Près d’un tiers de la population grecque n’a aujourd’hui plus de protection sociale et le dernier « Memorandum » de mesures imposé fin 2012 par les marchés financiers va aggraver encore considérablement cette crise humanitaire et sociale qui favorise la montée des mouvements xénophobes, racistes et nationaux-socialistes.


La protection sociale est aussi un moyen de lutte contre la misère sociale.

 

Ses remises en cause successives et systématiques, en Europe de l’Ouest et dans les pays d’Europe centrale et de l’Ouest par la Troïka ou le seul FMI depuis le début des années 1990, ont eu des conséquences dramatiques pour les populations.


Selon une enquête de l’institut européen Eurostat, la pauvreté et l’exclusion sociale frappent aujourd’hui 27,7% de la population en Grèce, 28% au Portugal, 28,9% en Italie, 29,7% au Royaume-Uni, 29,8% en Espagne, 30,8% en Pologne, 30% en Hongrie, 33% en Lituanie, 38% en Lettonie et 41% en Bulgarie et en Roumanie !


Selon l’Organisation internationale du travail (OIT), 80% de la population mondiale est aujourd’hui dépourvue de sécurité sociale.

 

La majeure partie vit dans les pays du Sud de la planète. La mobilisation se doit donc d’être nationale, européenne et mondiale. Le FMI (au service des banques créancières, il ne faut pas l’oublier) a utilisé la crise de la dette dans les pays du Sud au début des années 1980 pour remettre en cause les embryons de protection sociale mis en place par des gouvernements démocratiques.


Le système-dette qui contraint tout développement dans les pays du Sud a comme support le pillage extractiviste de ces pays au profit des multinationales des pays du Nord, les mêmes qui détruisent notre protection sociale.
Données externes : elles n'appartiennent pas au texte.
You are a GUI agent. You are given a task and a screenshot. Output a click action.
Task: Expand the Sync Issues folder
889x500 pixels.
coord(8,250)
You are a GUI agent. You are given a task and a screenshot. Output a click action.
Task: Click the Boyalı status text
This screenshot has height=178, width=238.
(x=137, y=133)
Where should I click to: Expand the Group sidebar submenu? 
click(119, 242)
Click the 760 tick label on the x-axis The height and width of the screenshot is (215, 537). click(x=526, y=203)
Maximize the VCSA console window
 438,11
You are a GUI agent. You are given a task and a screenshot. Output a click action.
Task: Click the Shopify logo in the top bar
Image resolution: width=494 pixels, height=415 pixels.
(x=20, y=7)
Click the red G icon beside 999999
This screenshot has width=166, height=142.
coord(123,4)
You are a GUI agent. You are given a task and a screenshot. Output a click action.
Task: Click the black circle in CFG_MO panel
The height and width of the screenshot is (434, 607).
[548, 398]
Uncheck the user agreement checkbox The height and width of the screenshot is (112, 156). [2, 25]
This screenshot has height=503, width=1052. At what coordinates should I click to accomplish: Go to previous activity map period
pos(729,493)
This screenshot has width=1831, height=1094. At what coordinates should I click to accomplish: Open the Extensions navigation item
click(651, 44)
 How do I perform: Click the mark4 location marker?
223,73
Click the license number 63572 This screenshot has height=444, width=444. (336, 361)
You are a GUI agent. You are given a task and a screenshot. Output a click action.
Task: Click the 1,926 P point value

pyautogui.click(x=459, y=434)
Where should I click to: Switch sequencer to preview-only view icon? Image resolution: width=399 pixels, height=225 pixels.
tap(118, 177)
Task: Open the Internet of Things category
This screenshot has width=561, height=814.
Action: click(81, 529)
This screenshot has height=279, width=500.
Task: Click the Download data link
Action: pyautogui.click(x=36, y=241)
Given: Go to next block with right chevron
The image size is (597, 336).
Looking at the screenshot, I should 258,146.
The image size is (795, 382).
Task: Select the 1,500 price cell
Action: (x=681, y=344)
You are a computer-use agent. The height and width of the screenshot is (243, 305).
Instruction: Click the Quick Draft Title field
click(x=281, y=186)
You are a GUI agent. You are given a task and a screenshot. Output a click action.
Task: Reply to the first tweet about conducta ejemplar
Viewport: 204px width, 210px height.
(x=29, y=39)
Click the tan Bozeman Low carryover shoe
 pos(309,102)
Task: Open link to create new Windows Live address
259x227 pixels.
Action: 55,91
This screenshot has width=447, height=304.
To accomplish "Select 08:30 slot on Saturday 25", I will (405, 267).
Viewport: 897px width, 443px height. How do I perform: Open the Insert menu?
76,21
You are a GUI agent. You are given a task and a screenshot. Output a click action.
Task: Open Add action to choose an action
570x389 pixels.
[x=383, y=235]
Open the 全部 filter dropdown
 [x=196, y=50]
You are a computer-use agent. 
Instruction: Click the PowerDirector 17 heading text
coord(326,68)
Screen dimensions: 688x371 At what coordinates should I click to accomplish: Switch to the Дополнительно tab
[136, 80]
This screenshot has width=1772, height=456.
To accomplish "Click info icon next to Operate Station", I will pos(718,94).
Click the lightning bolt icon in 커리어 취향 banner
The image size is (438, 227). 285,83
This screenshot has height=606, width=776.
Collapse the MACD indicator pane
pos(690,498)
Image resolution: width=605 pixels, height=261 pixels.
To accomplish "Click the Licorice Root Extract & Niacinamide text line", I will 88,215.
Les plans d’ajustements structurels imposés par le FMI dans les pays du Sud servent de matrice aux politiques d’austérité appliquées aujourd’hui en Europe.


Les luttes des peuples du Sud et celles des peuples du Nord ont les mêmes adversaires, les mêmes finalités, à nous de les rendre communes !


Il faut mettre fin à tout cela et remettre « le monde à l’endroit » !


Nous proposons aux collectifs d’audit citoyen de s’approprier ce « détricotage » nécessaire, d’expliquer ces mécanismes, d’en revendiquer l’audit et d’apporter une pierre supplémentaire à la construction du rapport de forces sans lequel nous serons défaits.